Für ein besonders skurriles und unnötig kompliziertes Auswahlverfahren entschied sich das heutige Eurovisions-Hothouse Schweden bei seiner zweiten Grand-Prix-Teilnahme, nach dem man es sich bei der Premiere 1958 noch mit einer internen Nominierung leicht gemacht hatte. Diesmal nicht: in sage und schreibe acht (!) Radio-Vorrunden zu je zwei Liedern, die seit Oktober 1958 unter dem Namen Säg det med Musik: Stora Schlagertävlingen über den Äther gingen und bei denen die Zuschauer/innen per Briefwahl abstimmen durften, sammelte man acht Songs für das Melodifestivalen-Finale im Stockholmer Cirkus.
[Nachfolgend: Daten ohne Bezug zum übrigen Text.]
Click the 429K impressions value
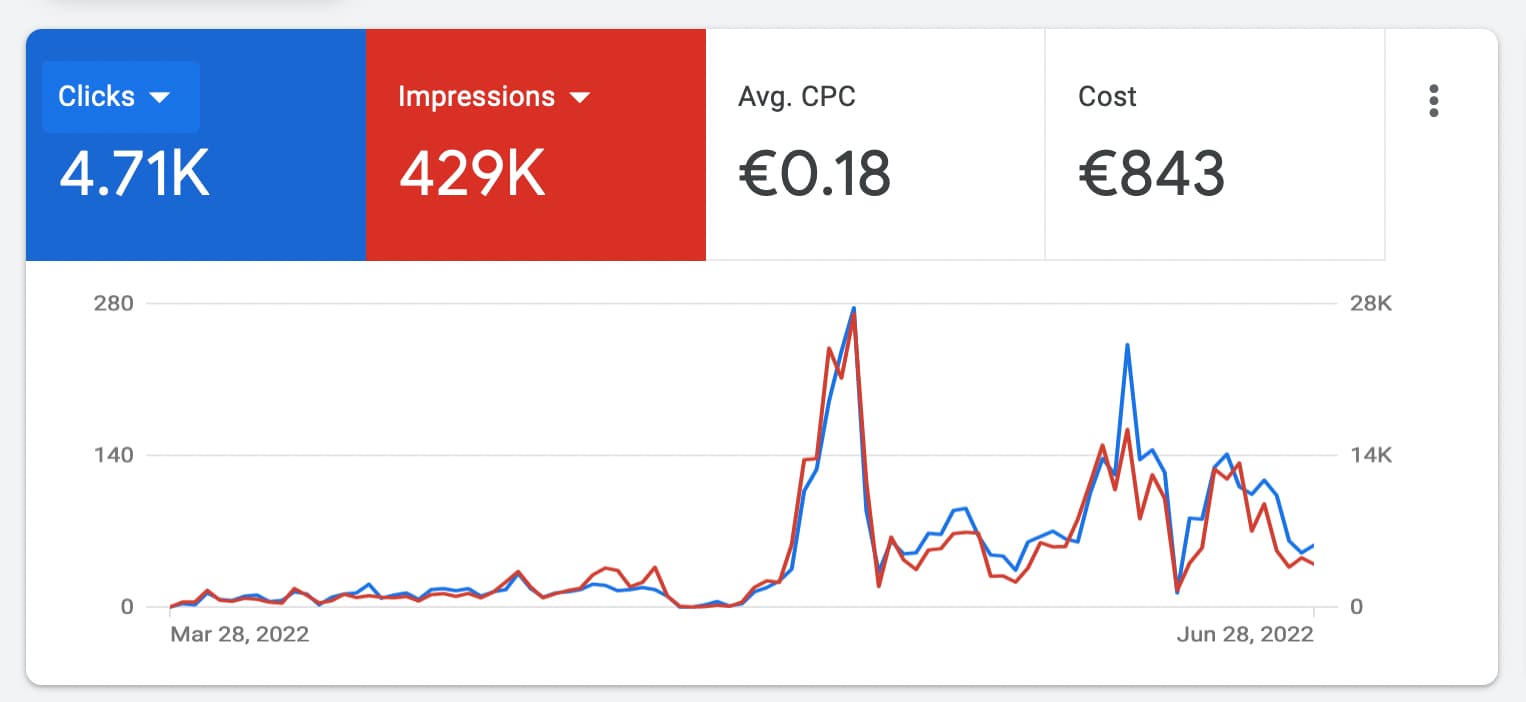 point(472,174)
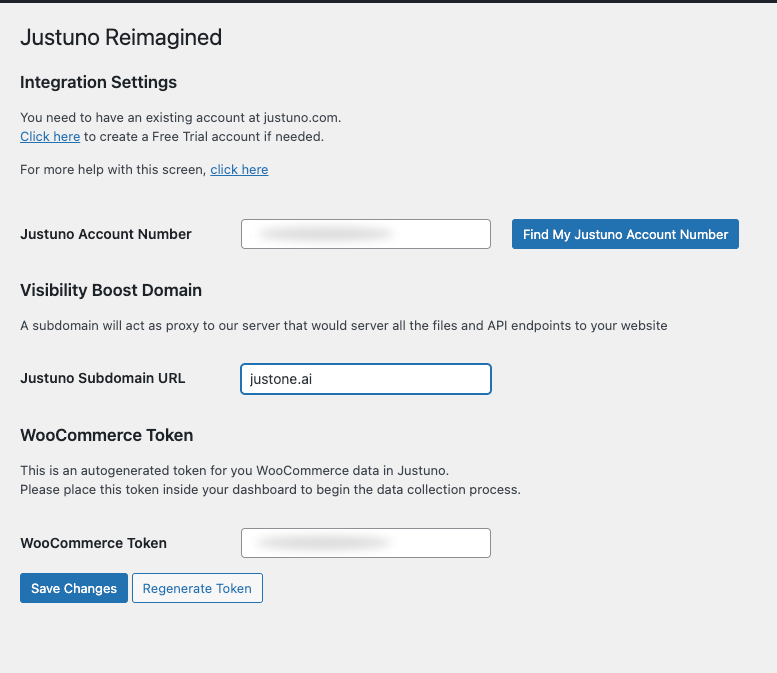Click the Regenerate Token button
Screen dimensions: 777x673
(197, 588)
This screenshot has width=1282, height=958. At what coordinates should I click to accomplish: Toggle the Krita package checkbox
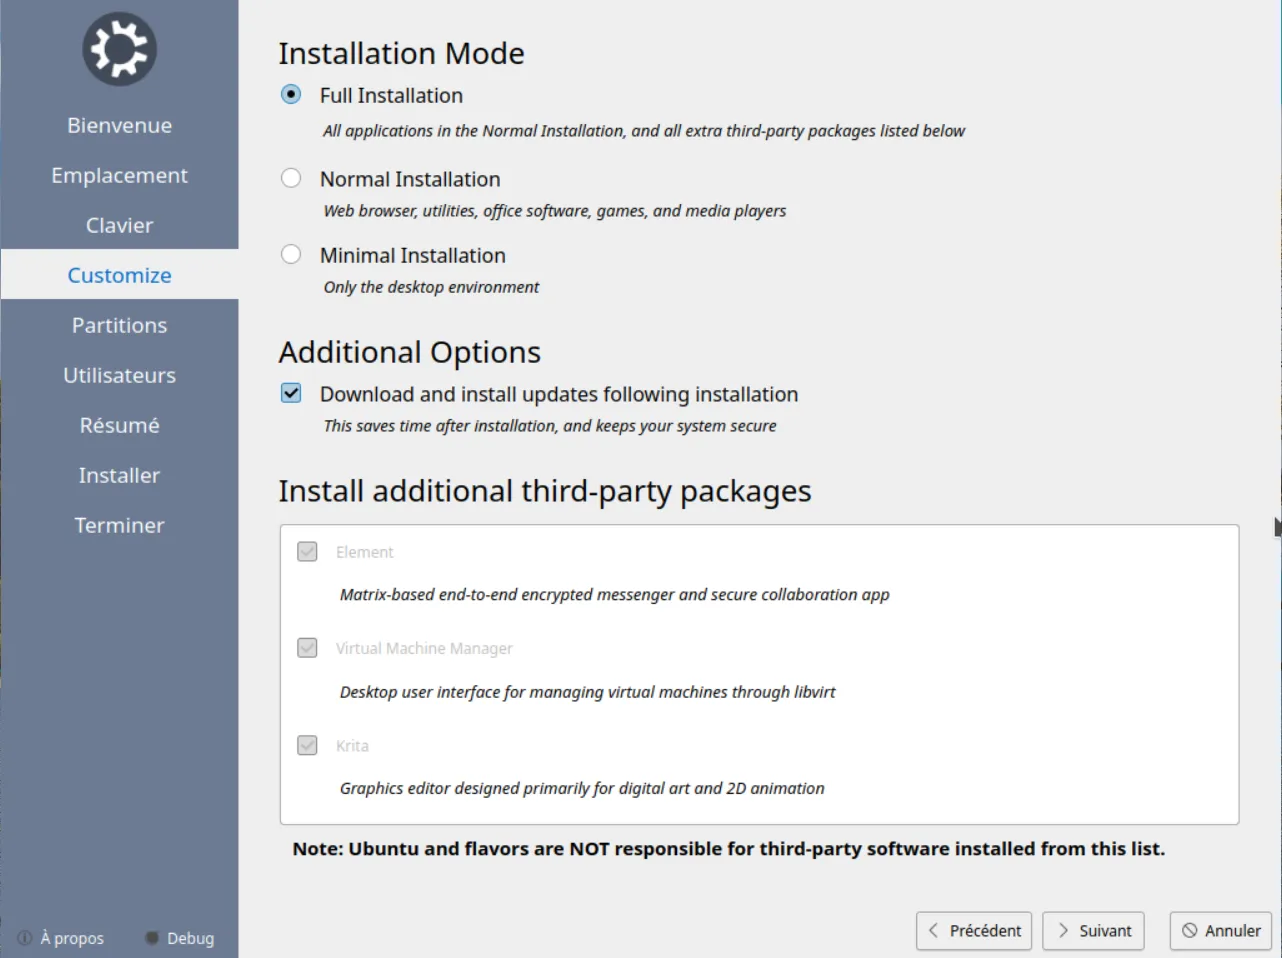(308, 746)
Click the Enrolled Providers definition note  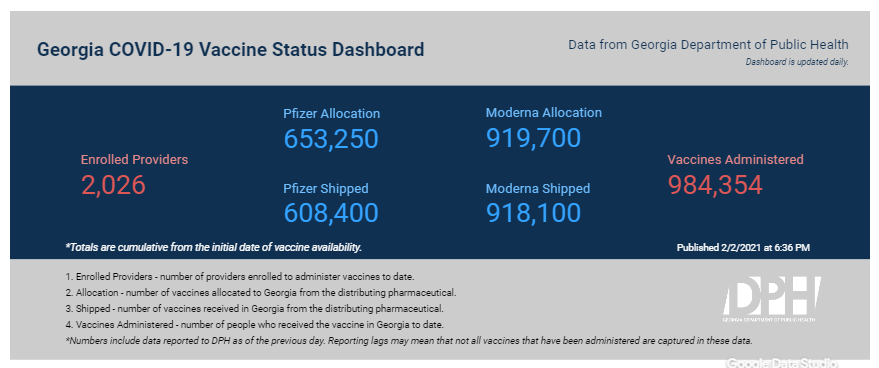click(x=240, y=277)
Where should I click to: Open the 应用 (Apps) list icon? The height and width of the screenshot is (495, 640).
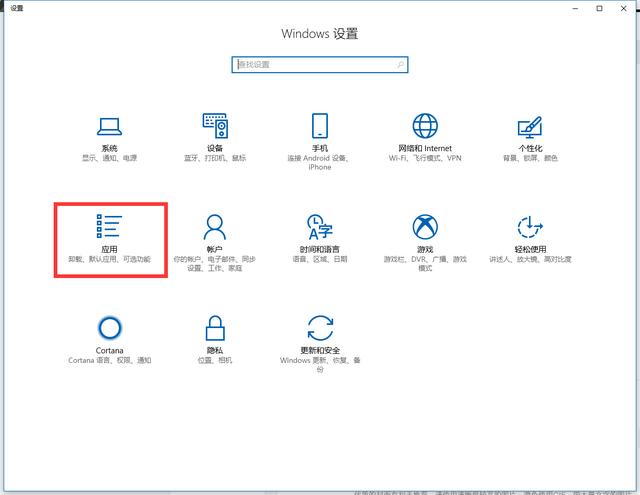109,226
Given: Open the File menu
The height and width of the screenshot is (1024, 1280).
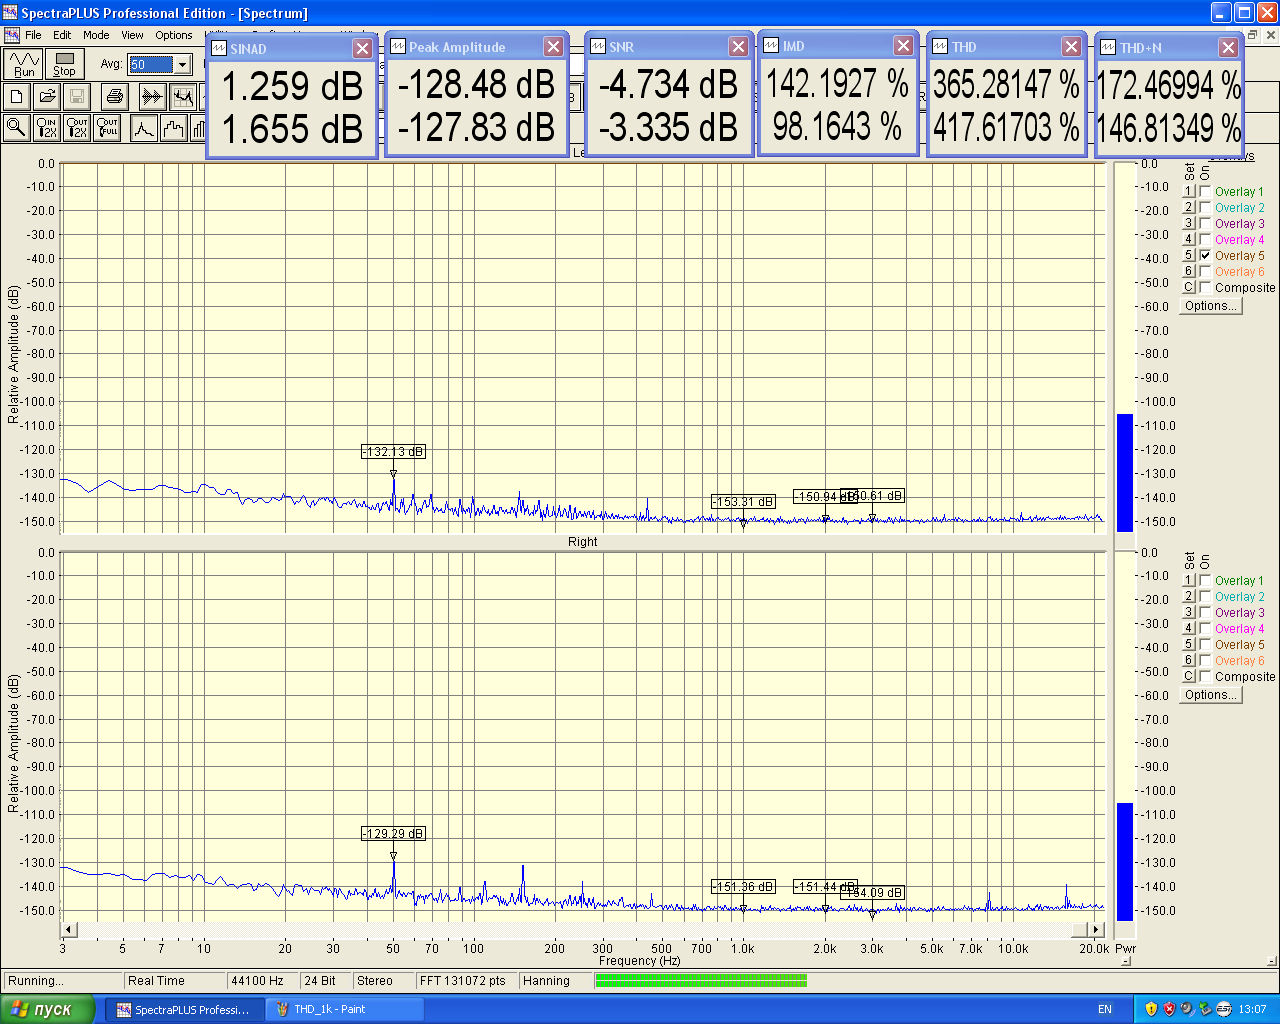Looking at the screenshot, I should [x=33, y=35].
Östen Warnerbring (→ SE 1967) war mit gleich zwei Beiträgen im Finale vertreten, in dem nun allerdings nicht mehr das Publikum entschied, sondern eine Jury, und in dem sich so hübsche Titel tummelten wie ‚Nya Fågelsången‘ (‚Neues Vogellied‘) oder ‚En Miljon för dina Tänkar‘ – nein, kein feindliches Übernahmeangebot für eine in der Klemme steckende Reederei, sondern der liebesbeseelte Wunsch nach Gedankenkontrolle.

Als es mit Augustin aus war, zuckte die stets erfrischend unbekümmerte Siw nur mit den Schultern und meinte: Liebeskummer lohnt sich nicht, my Darling!